Whale watching tours

What is whale watching? It is a practice that belongs to the ecotourism industry. This practice involves either observing whales from specific sites or offering whale watching tours on a boat.

These guided tours offer educational information on various whale species. While most of these tours are based on educational purposes, they can also be used for scientific studies or as a tourist attraction. After all, such species as the humpback whales can offer some acrobatic performances during breaching or tail slapping.

Whale watching tours are partly responsible for sensitizing people to the importance of protecting these cetaceans against the whaling fact. What is the history of such a practice?

Well, it all started in 1950, following the declaration of the Cabrillo National Monument in San Diego; the site was also named as an official spot of observation of Grey whales. In fact, it became so popular that in 1955, people paid a $1 fee to embark on whale watching tours in that region. It became so popular that during that year, such an industry attracted 10,000 tourists. Such a tourist attraction also benefited its local business such as accommodations, restaurants and souvenirs shops. The whale watching tours spread throughout the west coast during the following decade.

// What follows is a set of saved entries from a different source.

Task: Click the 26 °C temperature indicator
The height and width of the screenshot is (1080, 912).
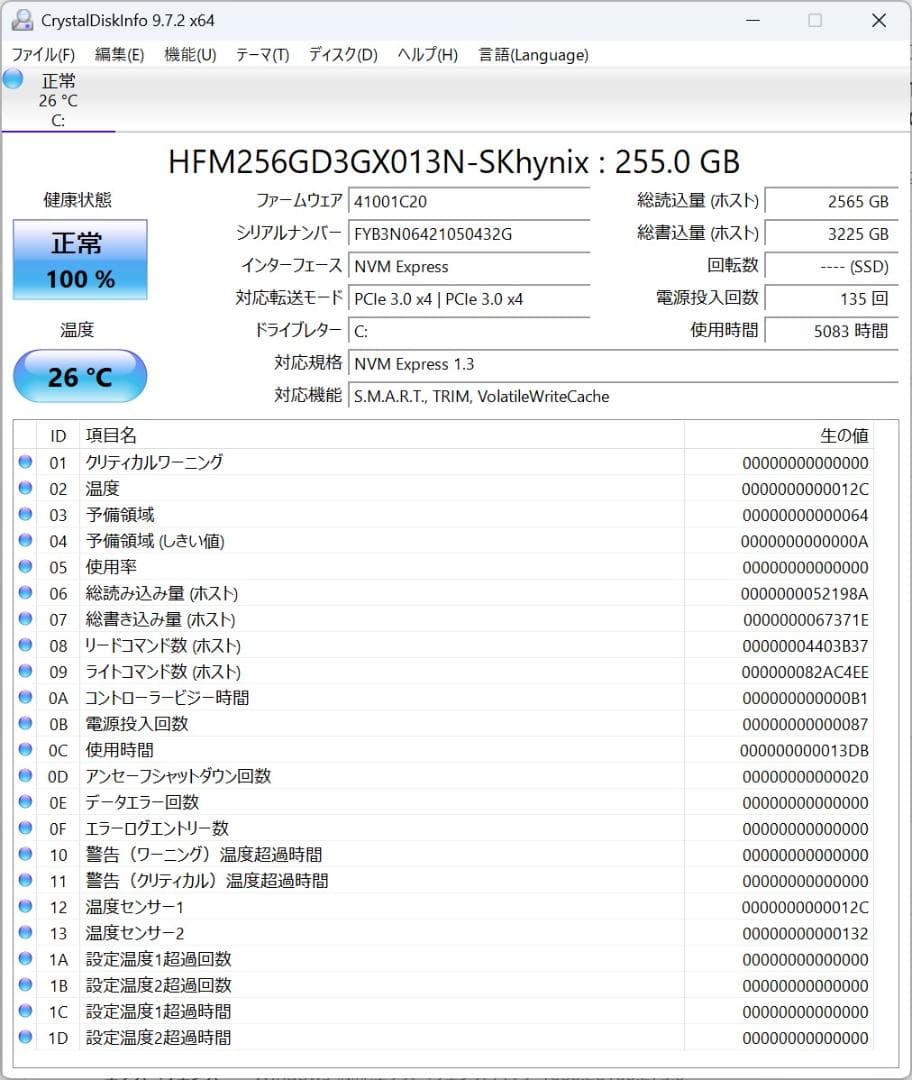Action: (x=79, y=376)
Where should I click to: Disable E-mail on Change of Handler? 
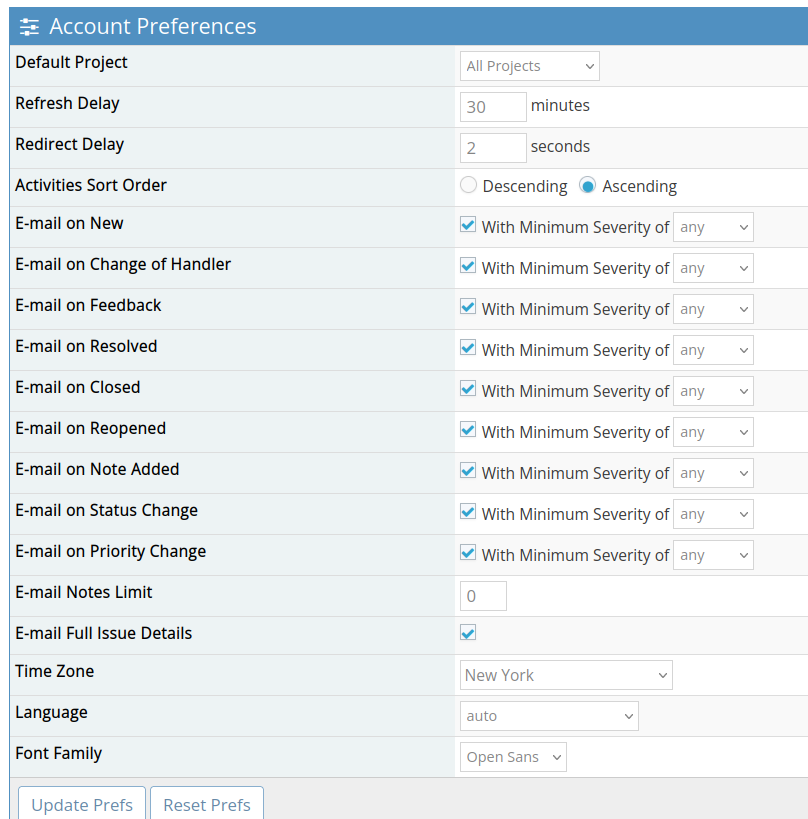point(467,266)
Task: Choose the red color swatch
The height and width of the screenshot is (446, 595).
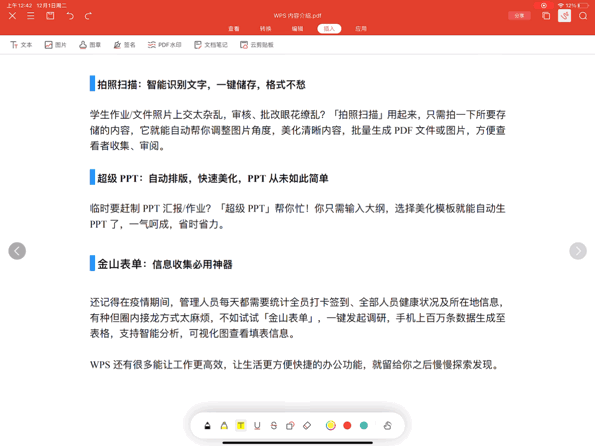Action: tap(347, 426)
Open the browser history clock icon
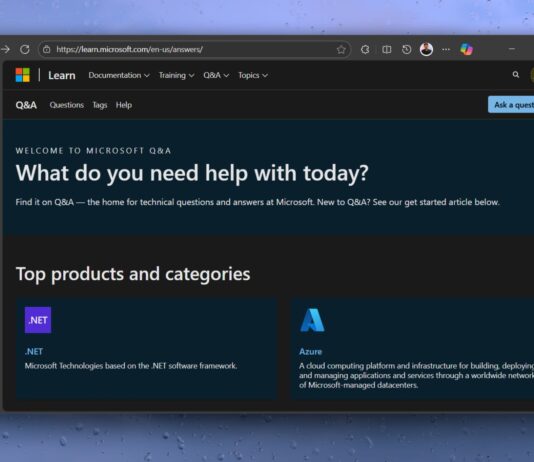534x462 pixels. click(406, 50)
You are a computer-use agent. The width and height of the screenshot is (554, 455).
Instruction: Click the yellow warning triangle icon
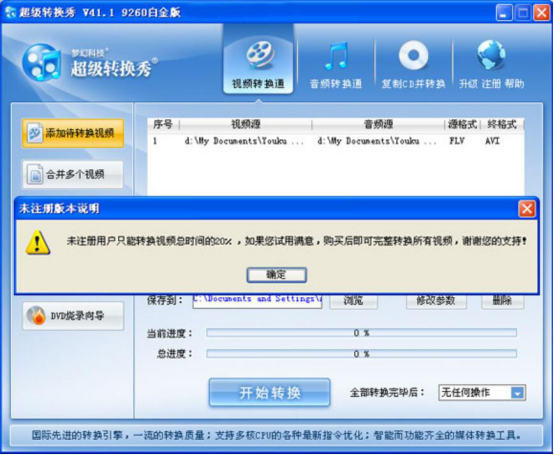point(38,242)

In 1971, the Montreal Zoological Society started whale watching tours on the St. Lawrence River to observe Fin whales and Beluga whales in their natural habitat. In the 1970's, New England started to use whale watching tours on the East coast, which quickly spread out on that side of the United States. In 1985, there were more profits related to the whale watching tours in New England than California as humpback whales' acrobatic behaviors such as breaching and tail slapping were big crowd pleasers.

Throughout the 1980's and the 1990's, the whale watching industry spread around the world. In fact, Erich Hoyt completed the largest study on the whale watching industry in 1998, which concluded that this commercial industry that is part of ecotourism was used in 87 countries and that over 9 million tourists spent about $1 billion on whale watching tours and its supporting industries such as accommodations, restaurants and souvenirs shops. He even predicted that 11. 3 million tourists would go on whale watching tours, which would generate more than $1.4 billion to whale watching tours and its supporting industries.

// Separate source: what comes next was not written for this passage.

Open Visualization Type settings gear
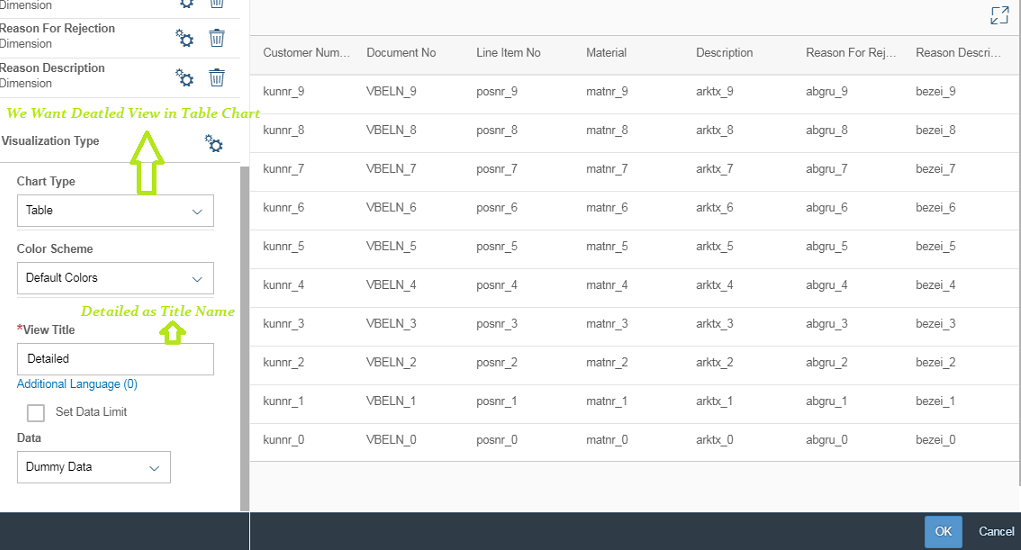 pos(214,143)

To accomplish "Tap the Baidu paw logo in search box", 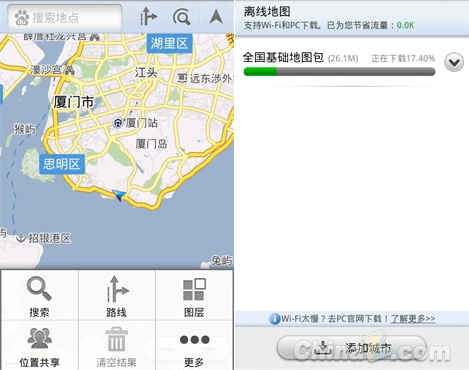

Such a popular demand has raised questions about the best way to use whales as a natural resource, which puts a whole new perspective on the whaling fact.

Whale watching tours can be offered on land from specific areas, in the air in both helicopters or fixed-wing aircrafts, kayaks, motorized rafts, sailboats, retired fishing or whaling boats. The fees vary from $7 - $8 an hour up to $3000 for a two weeks period.

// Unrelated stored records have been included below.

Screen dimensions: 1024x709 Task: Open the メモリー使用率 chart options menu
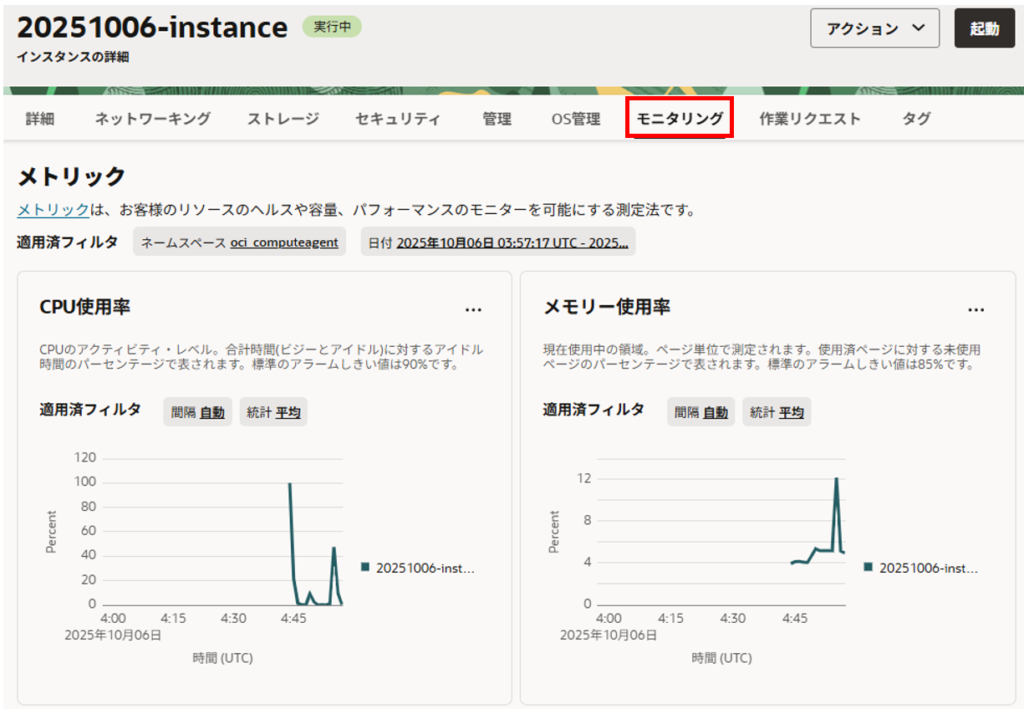tap(976, 309)
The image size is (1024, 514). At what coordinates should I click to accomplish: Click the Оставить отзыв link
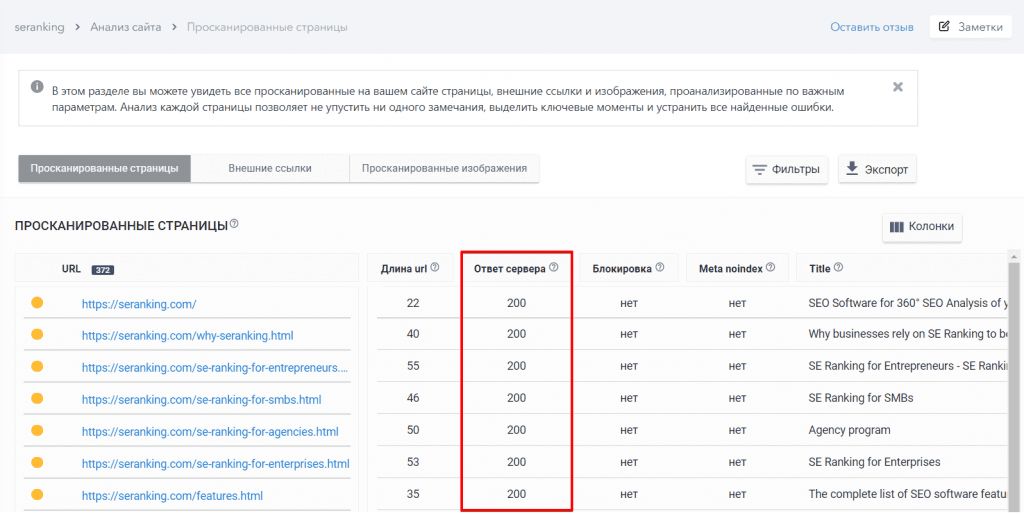[x=871, y=27]
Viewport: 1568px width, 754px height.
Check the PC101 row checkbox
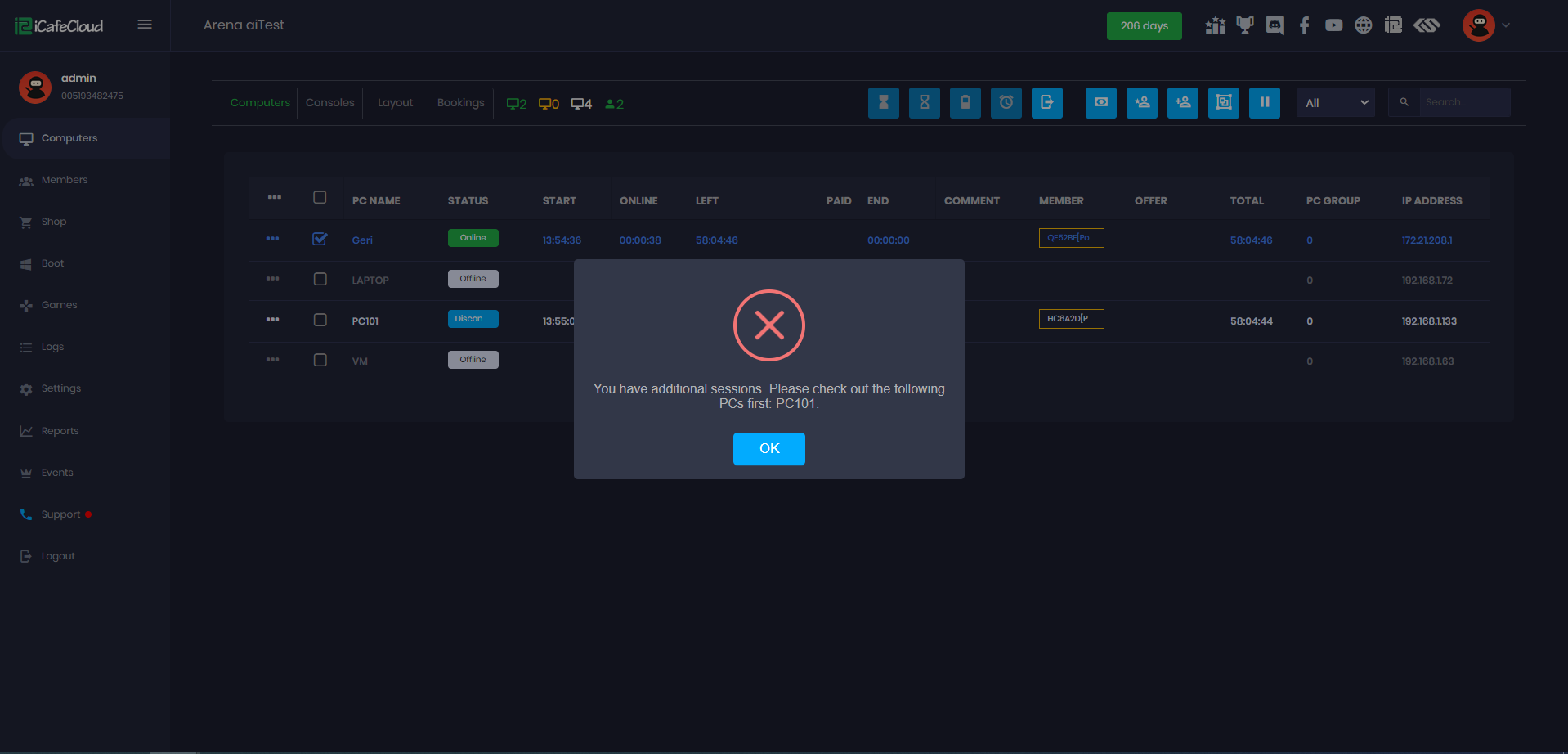(320, 320)
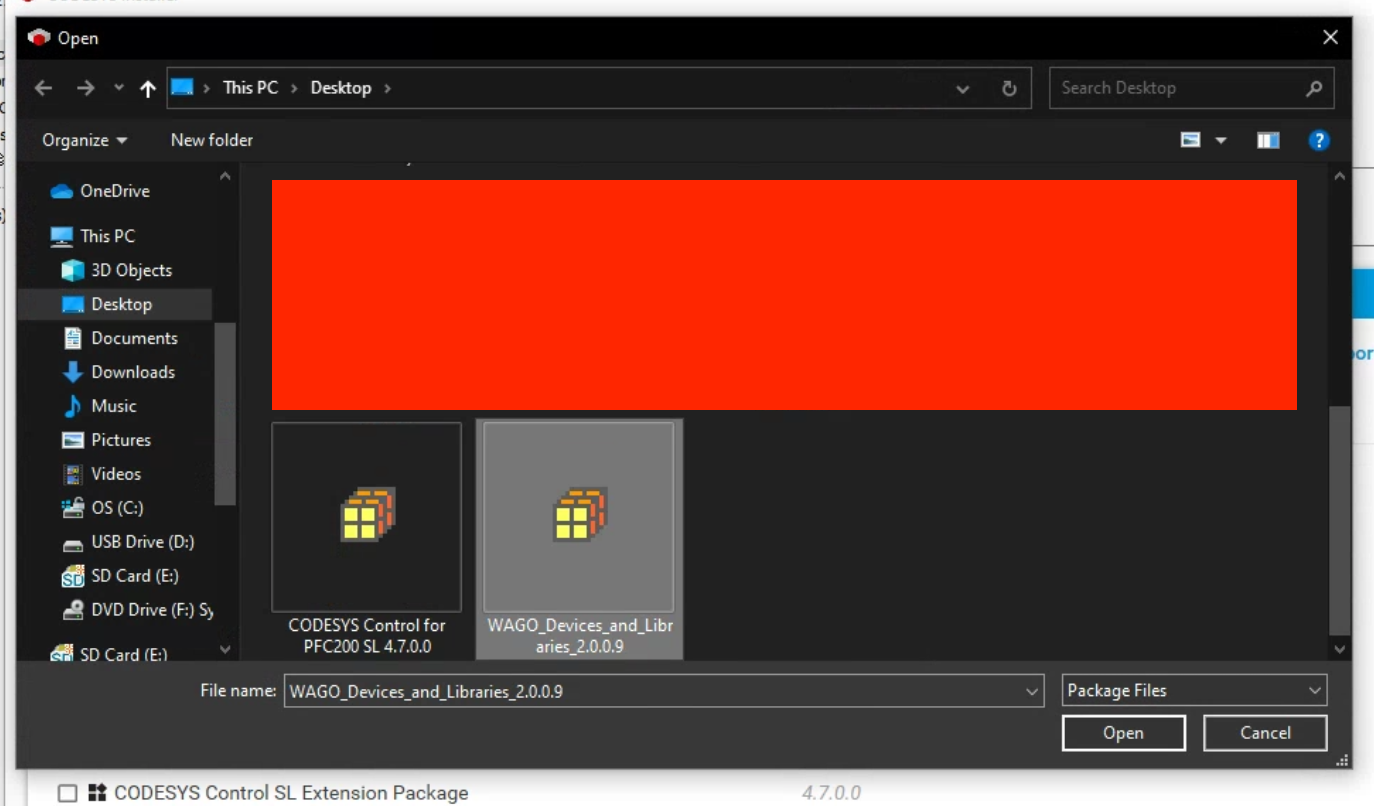
Task: Refresh the Desktop folder listing
Action: tap(1009, 88)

The best whale watching tours are the ones that either offers a guided tour held by a naturalist or when a variety of information is given to patrons. It is recommended to read about these cetaceans in order to get to know them a lot better. The type of information that you can expect is related to the whale species that you will be able to observe first hand, their behavior and their natural habitat.

If you have the opportunity to go on a whale watching tour, I recommend that you do it more than once as every trip is an experience in itself. Also, you should go well prepared for the trip. Bring sunscreen, some pants, runners, a sweater and a waterproof jacket or poncho. It also never hurts to bring gloves and a scarf at the temperature on the open water can be down by ten to twenty degrees compared to the temperature in town. Also ensure that you have pills for motion sickness as it may be the only way that you will ever enjoy the trip.

If you intend to bring children along for the trip, make sure they understand what to expect on this trip and what kind of behavior is expected of them. Numerous children have a hard time giving up their freedom even if it is only for an hour or two.

Whale watching tours are available in several regions. In the Northeast Atlantic, you can observe blue whales and sperm whales in the coastal waters of Britain, Ireland, Iceland, Scandinavia, Spain and France. Amongst other places you can find: California, New Zealand, Australia, Canada, South Africa, Brazil, Norway and Japan.

Amongst the various whale species that you can observe are belugas, humpback whales, grey whales, fin whales, Minke whales and sperm whales. If you wish to learn more about whales, I invite to visit the homepage of this site called: whales.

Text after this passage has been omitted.